Pick out every line in the items below that contains the string "computer" and copy each one.

***** DATASET *****

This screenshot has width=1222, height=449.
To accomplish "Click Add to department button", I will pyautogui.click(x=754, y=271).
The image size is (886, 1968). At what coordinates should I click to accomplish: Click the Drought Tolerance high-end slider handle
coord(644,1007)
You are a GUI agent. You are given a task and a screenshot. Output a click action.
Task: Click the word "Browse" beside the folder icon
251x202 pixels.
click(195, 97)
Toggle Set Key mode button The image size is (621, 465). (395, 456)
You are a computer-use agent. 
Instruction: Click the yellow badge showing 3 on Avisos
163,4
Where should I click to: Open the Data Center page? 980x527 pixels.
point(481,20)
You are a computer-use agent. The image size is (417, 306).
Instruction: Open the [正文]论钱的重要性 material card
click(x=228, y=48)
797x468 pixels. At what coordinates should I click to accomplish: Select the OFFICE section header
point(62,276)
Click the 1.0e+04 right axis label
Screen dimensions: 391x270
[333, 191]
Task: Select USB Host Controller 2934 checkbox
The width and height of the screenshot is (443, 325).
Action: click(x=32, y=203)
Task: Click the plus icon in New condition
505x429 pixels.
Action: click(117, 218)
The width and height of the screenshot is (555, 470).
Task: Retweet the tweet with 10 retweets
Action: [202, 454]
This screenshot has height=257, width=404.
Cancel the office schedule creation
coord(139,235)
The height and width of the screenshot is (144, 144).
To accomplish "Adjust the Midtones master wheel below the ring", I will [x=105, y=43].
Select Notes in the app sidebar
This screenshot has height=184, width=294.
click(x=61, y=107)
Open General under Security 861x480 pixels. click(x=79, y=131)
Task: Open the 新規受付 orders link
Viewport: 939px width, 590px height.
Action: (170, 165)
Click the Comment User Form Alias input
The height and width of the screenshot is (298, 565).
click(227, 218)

*****

ANSWER TO THE PROBLEM:
You are a computer-use agent. 
You are a computer-use agent. The image size is (417, 306).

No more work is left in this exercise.